Love termine son reportage à Sardaigne, à Seulo, ce “village des centenaires” vanté par le Blue Zones. Elle y découvre des rues vides, presque personne – et certainement pas de centenaires visibles. Dans le seul restaurant ouvert, on ne sert que de la charcuterie. Dans un café, elle regarde l’unique autre client jouer à une machine à sous. En repartant, elle passe devant un panneau : “La Comunità più longeva al mondo”.
Le mythe écrit sur un panneau, dans un village vide.
Quand une tendance bien-être vous garantit une jeunesse éternelle – qu’il s’agisse d’une zone bleue, d’un aliment aux propriétés exceptionnelles, d’une innovation technologique anti-vieillissement, ou de toute méthode supposément “trouvée dans une région reculée où l’on vit jusqu’à cent ans” – interrogez-vous sur trois aspects.
Qui gagne de l’argent avec cette histoire ? Si la réponse implique des certifications payantes, des produits dérivés ou des développements immobiliers, méfiez-vous.
Les données ont-elles été vérifiées par des chercheurs indépendants ? Pas par les promoteurs du concept eux-mêmes ou leurs consultants payés.
Si c’était vraiment aussi simple, pourquoi le monde entier ne le fait-il pas déjà ? Parce que si manger des haricots et marcher suffisait, on n’aurait pas une crise de santé publique mondiale.
Parce que malheureusement, dans la Silver économie comme ailleurs, quand quelque chose semble trop beau pour être vrai, c’est généralement le cas.
Le Père Noël n’existe pas.
Les zones bleues non plus, probablement.
Mais vos voisins, vos amis, votre famille, le type du café qui connaît votre commande par cœur – eux, ils existent.
Et ce sont eux, finalement, qui comptent pour vieillir heureux. Pas besoin de déménager en Sardaigne pour ça. Ni de payer une certification.






Merci pour cet article intéressant et argumenté. Je reste pourtant mitigé à l’idée de “dézinguer” le concept de Zones Bleues… Certes, Dan Buttler a eu le génie ( ou l’indécence) de faire des zones bleues un business (ils étaient 3 au départ à avoir mis à jour ces fameuses zones bleues, que sont devenus les 2 autres?).
Aujourd’hui, le concept “prend”, “touche” le grand public. Il a des vertus pédagogiques pour le plus grand nombre.
Et si c’était cela le plus important? Et si les zones bleues avaient la vertu de montrer que par notre style de vie nous avons le moyen d’agir sur notre longevité et plus largement notre santé?

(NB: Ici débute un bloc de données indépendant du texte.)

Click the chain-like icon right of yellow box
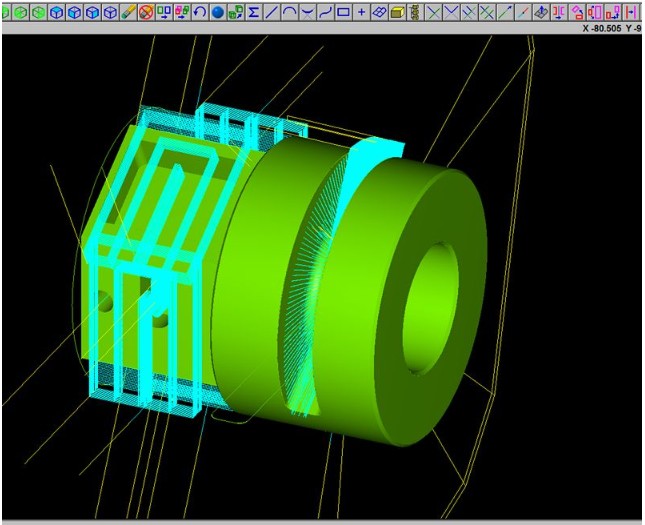Viewport: 645px width, 525px height. coord(414,12)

Il suffit de faire une veille pour lire un jour que ce sont les contacts sociaux les plus importants pour la longevité puis voir le lendemain un autre chercheur dire que c’est l’alimentation puis pour un autre l’activité physique.
Le concept de Zones Bleues a la vertu de montrer que c’est l’interaction de différents paramètres de notre mode de vie qui modifie le cours de notre longévité.
Alors, personnellement, je crois au vertu du modèle des zones bleues - même s’il est approximatif - et sur la partie business, à chacun d’être vigilant.